Gente estranha

Isolamento, vacina, máscara, inteligência são os únicos remédios que podem proteger a vida contra a Covid-19 e não há nada sem vida. Nem economia e nem nada!

Por isso, me assusta ver pessoas, algumas amigas da minha infância, viajando a São Paulo para protestar pela nova fase do Plano São Paulo de combate à pandemia de coronavírus. Ou indo até a frente da 14ª Circunscrição do Serviço Militar, no bairro de Santa Rosália, em Sorocaba, protestar contra essa medida do governador. Ou publicando e compartilhando memes como o de uma criança perguntando para a mãe o que tem para comer e ela respondendo que nada porque o trabalho do pai não é essencial. Ou fazendo brincadeira sobre onde tem um tucano para pagar o seu boleto que vence nesta semana… Há outras manifestações rasas nas redes.

Minhas perguntas para os protestadores são: Por que você, homem branco, dono do seu comércio, que foi protestar neste domingo, acha que sua vida é mais importante do que a do seu funcionário? Por que você acha que um CNPJ é mais importante do que os CPFs que estão contidos nele?

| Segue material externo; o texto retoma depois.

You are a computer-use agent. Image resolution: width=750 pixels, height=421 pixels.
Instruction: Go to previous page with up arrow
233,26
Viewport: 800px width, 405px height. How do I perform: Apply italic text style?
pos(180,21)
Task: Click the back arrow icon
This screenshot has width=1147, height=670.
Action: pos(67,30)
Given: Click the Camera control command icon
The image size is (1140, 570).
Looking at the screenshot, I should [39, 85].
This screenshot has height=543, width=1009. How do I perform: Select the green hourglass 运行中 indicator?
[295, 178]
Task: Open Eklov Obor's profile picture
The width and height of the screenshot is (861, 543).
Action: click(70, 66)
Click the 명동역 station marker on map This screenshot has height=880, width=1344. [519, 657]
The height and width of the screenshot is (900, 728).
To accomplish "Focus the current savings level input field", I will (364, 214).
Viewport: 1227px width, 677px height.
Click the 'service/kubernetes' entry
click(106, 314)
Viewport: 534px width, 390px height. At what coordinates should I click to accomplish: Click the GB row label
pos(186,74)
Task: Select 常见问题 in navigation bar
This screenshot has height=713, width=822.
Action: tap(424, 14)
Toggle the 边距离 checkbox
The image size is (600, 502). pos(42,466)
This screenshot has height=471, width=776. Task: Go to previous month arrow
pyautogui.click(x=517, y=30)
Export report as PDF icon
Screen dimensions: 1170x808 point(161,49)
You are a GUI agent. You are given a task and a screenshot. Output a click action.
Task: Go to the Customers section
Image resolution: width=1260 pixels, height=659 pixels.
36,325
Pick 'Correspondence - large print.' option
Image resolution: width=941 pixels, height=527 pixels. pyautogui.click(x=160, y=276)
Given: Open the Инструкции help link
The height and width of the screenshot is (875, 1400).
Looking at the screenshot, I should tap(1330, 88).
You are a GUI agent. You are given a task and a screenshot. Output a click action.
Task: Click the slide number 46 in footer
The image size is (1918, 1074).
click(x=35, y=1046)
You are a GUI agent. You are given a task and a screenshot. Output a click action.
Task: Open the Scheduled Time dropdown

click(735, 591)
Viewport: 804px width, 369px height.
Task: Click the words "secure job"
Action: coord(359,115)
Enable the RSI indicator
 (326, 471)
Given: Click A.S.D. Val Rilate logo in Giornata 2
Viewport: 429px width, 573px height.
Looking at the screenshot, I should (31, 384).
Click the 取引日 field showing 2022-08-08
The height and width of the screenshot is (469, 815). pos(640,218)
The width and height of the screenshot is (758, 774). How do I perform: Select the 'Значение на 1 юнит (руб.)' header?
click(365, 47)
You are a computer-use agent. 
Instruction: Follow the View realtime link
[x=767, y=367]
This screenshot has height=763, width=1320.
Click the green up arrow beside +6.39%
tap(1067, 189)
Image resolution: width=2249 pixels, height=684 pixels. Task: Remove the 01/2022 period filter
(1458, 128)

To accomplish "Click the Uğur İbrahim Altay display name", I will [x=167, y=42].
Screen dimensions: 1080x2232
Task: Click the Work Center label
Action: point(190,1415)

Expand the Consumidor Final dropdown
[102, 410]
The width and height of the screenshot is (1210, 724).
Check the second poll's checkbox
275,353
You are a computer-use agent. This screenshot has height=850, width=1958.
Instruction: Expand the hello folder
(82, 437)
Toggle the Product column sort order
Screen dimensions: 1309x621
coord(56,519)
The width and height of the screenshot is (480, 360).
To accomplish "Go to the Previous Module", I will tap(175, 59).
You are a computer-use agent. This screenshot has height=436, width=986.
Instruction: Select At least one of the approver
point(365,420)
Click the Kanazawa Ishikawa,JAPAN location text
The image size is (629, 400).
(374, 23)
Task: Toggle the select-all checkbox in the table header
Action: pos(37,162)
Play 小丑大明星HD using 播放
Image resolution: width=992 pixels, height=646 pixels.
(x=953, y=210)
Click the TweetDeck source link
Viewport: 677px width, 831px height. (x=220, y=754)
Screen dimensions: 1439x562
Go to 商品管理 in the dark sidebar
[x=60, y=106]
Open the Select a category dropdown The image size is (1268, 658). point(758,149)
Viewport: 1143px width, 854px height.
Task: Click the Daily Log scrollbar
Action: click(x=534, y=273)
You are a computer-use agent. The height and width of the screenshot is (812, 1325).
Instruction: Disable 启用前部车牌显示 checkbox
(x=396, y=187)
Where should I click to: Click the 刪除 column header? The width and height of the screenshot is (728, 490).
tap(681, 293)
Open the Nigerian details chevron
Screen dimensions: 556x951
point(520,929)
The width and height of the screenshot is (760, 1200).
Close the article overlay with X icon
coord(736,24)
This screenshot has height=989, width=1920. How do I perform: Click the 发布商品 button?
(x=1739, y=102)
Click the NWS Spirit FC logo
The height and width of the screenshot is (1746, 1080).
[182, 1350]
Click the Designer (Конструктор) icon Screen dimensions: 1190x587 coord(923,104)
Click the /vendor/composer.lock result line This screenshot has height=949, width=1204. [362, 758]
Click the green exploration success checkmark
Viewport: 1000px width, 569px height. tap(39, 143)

Por que o modelo financeiro é mais importante do que a vida?

E minhas perguntas para os políticos são: Por que não há corte nos super salários pagos com o dinheiro dos impostos? Não falo de quem ganha até 15 mil, que é um baita vencimento, mas dos milhares que ganham mais de 20 mil, 50 mil, 80 mil… 100 mil. Por que não se faz uma reforma dessa política salarial distinguindo os que ganham até R$ 7 mil no serviço público (a grande e absoluta maioria dos servidores) dos que ganham acima disso?

Antes da pandemia eu já vinha insistindo de que existem dois tipos de cidadão no Brasil, o que consegue fazer o Ensino Médio e Fundamental numa escola particular, tendo a chance de acesso ao que há de melhor em conhecimento, e o que só consegue ir a uma escola do Estado. Agora, neste ano de pandemia, ficou claro que existe dois tipos de cidadão, o servidor público normal (que se igual a um trabalhador da iniciativa privada) e o servidor público dos super salários, aquele que nunca receberia na iniciativa privada o que recebe do Estado, nunca receberia num país com justiça social. O dinheiro que gira em torno de nossas Casas Legislativas (nacional, estaduais e municipais) é uma afronta ao trabalhador. Elas precisam existir, mas não consumirem tantos bilhões como fazem.

Mas os protestos são contra medidas que querem salvar vidas, são protestos a favor da manutenção da estrutura social que consome o bolso do trabalhador normal. São pessoas que se julgam éticas, honestas e corretas, mas absolutamente incapazes de pensar numa equação simples: se cada um se vê individualmente como ético porque no conjunto, quando se somam todos os indivíduos, o que se vê é uma gente corrupta? Por enquanto, a resposta é: culpa é do outro.

A verdade é que ninguém se mostra capaz de olhar para dentro de si e verificar se, de fato, são esse poço de ética que apregoam quando vão à porta do quartel como fizeram domingo aqui em Sorocaba. Que medo é esse de ver o que estará refletido na água que está lá no fundo?